-- Start EXCERPT TO READ --

On Wed, Nov 7, 2018 at 1:37 PM Miika Komu <[email protected]> wrote:

> Hi Eric,
>
> apologies for the belated response, I am not working on HIP anymore, so
> it has been rather difficult to find time for this.
>
> On 5/4/18 22:34, Eric Rescorla wrote:
> > Eric Rescorla has entered the following ballot position for
> > draft-ietf-hip-native-nat-traversal-28: Discuss
> >
> > When responding, please keep the subject line intact and reply to all
> > email addresses included in the To and CC lines. (Feel free to cut this
> > introductory paragraph, however.)
> >
> >
> > Please refer to
> https://www.ietf.org/iesg/statement/discuss-criteria.html
> > for more information about IESG DISCUSS and COMMENT positions.

-- End EXCERPT TO READ --
-- Start ENTRIES SUPPLIED --

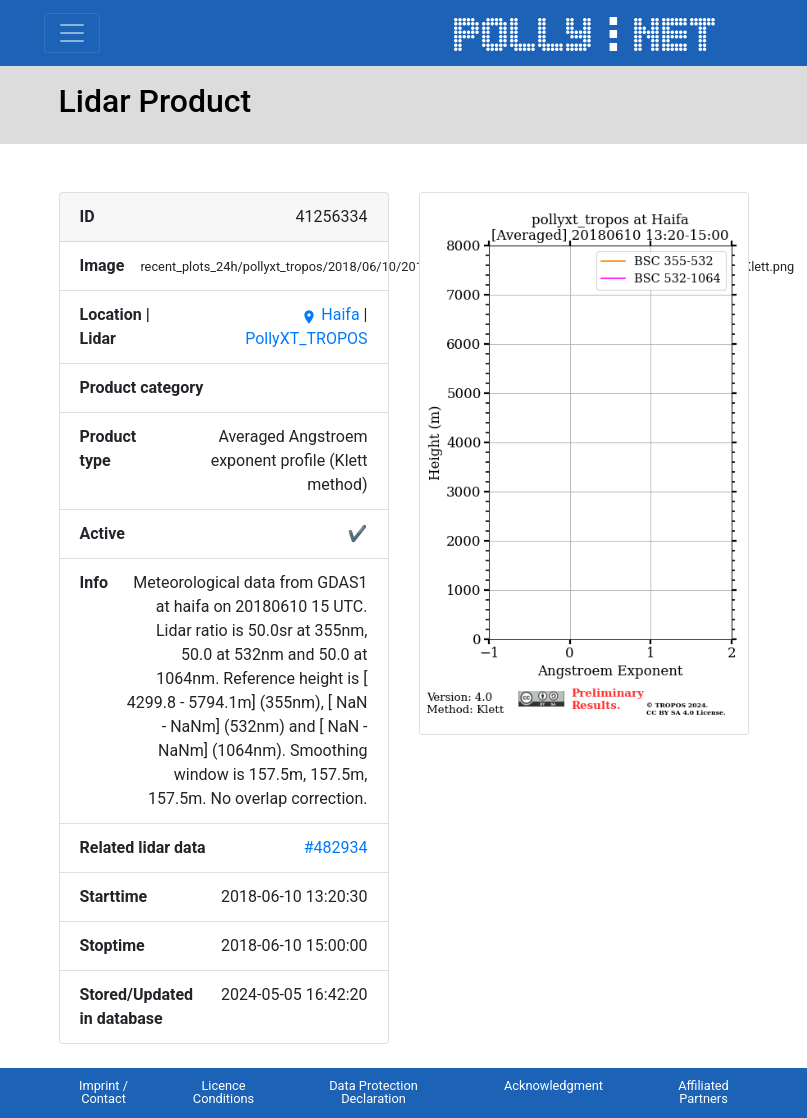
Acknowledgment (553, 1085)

-- End ENTRIES SUPPLIED --
-- Start ENTRIES SUPPLIED --

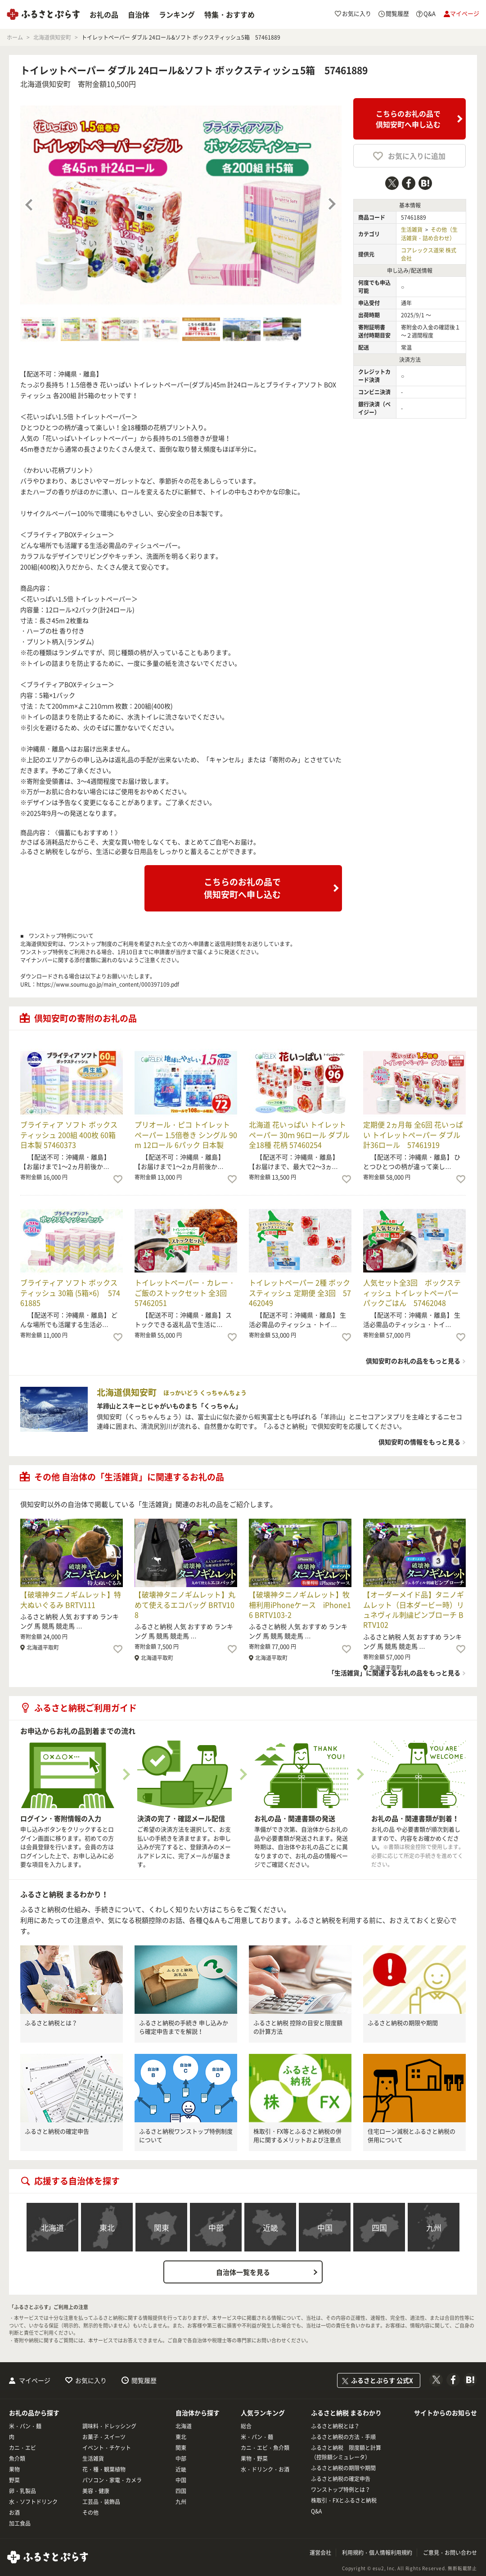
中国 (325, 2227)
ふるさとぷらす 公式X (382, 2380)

-- End ENTRIES SUPPLIED --

PROBLEMS
a: Based on the email excerpt, state whether each of the following statements agrees with it, answering yes or no and quoting the deciding words: (i) Miika Komu is still working on HIP. (ii) Eric Rescorla's ballot position on draft-ietf-hip-native-nat-traversal-28 is Discuss. (iii) Those who respond are asked to change the subject line.
b: Write the next part of the email excerpt, beginning after its final sentence.
The data shown above comes from a source unrelated to the email excerpt.

THE ANSWERS
a:
(i) No: "I am not working on HIP anymore"
(ii) Yes: "draft-ietf-hip-native-nat-traversal-28: Discuss"
(iii) No: "please keep the subject line intact"

b:
> >
> >
> > The document, along with other ballot positions, can be found here:
> > https://datatracker.ietf.org/doc/draft-ietf-hip-native-nat-traversal/
> >
> >
> >
> > ----------------------------------------------------------------------
> > DISCUSS:
> > ----------------------------------------------------------------------
> >
> > Rich version of this review at:
> > https://mozphab-ietf.devsvcdev.mozaws.net/D3099
> >
> >
> > I am very familiar with ICE and yet I found this document extremely
> > hard to follow. The problem is that it cherry-picks pieces of ICE and
> > I'm just not sure that it's a complete specification when put all
> > together. I have noted a number of places where I actually am not sure
> > how to implement something, and fixing those will resolve this
> > DISCUSS, but IMO you really should totally rewrite this document
> > either (a) as a variant of ICE or (b) as an entirely new document not
> > with a pile of new text and then references out to ICE sections.
>
> the expected receivers of the work are the implementers of RFC5770, so
> the draft follows the sectioning of the RFC5770 (which has two
> interoperable implementations).
>
> If I understood your comment right, the variant of ICE (a) would follow
> the ICE document structure but then the document would not serve anymore
> HIP implementers so well. What comes to option (b), I think it would
> make the the document quite long if we replicated everything in the ICE
> specification (and possibly from the HIP specifications) in the draft.
>

Yes, it would be long, because ICE is complicated. It would also be
complete.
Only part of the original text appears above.